The popular Ace Attorney series has spawned other like-minded courtroom adventures, but none that resemble anything like real life. That changes today, however, with the PC release of Oh, a Rock! Studios' FMV legal comedy, Internet Court.
Not content to be a mere defense attorney, here players will get to be prosecutor, defender, and even judge across four distinct cases all connected with internet (mis)use. In the near-ish future, cyberspace crimes can be litigated through the titular Internet Court, a virtual courtroom where "trials are live-streamed for the whole world to watch." In your various roles, you'll need to contend with "two old friends who unfriended each other, terrible fanfiction, a deceptive online advertisement, and a troll who posts mean reviews." All seemingly disconnected, but perhaps not as entirely unrelated as they first appear.
Described as "basically a live-action Phoenix Wright" or "like Zoom meets daytime court shows, except with even lower stakes," Internet Court is a comedic FMV game starring "an all-star cast, including...the developers, the developers' moms, Victoria Budkey (an ~actual actress~), and a baby." Characters include the likes of Super Lawyer 64, an "enthusiastic new prosecutor with no idea what he's doing," Don't Stop Defending, a "former prosecutor with a sordid past" who is obsessed with seeing all criminals punished, and Judge Doodles, who "dreams of getting promoted to a real-world courtroom someday—even if it means giving up his comfy bathrobe."
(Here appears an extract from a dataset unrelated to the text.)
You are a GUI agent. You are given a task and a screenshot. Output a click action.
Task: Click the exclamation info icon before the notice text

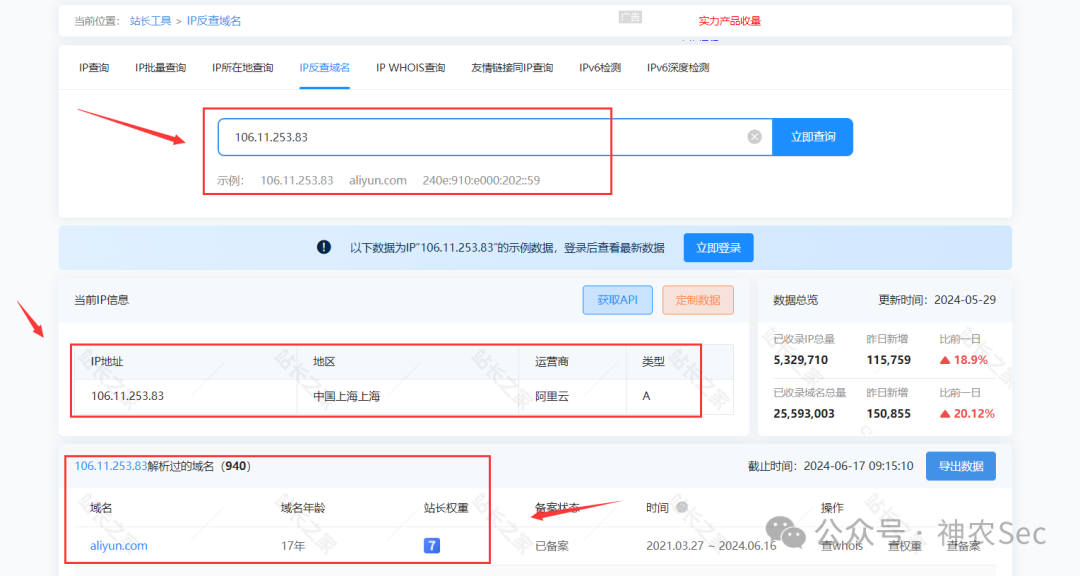(x=323, y=246)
Gamplay involves watching video clips and then making "dozens" of decisons about them, such as "whether to raise an objection or not, which piece of evidence to submit, etc." There isn't much actual detective work required, though you will need to solve several puzzles scattered throughout, such as "examining two pieces of evidence to look for discrepancies, or reading a series of emojis and trying to interpret what the sender meant by them, or pointing out all the grammar mistakes in a piece of fanfiction." You can even bang the judge's gavel whenever you like, even when you're not presiding over a case. (And really, who hasn't wanted to do that at least once?)
While real court dates can take ages, there no such delay for Internet Court, which is available now on Steam for Windows, Mac and Linux.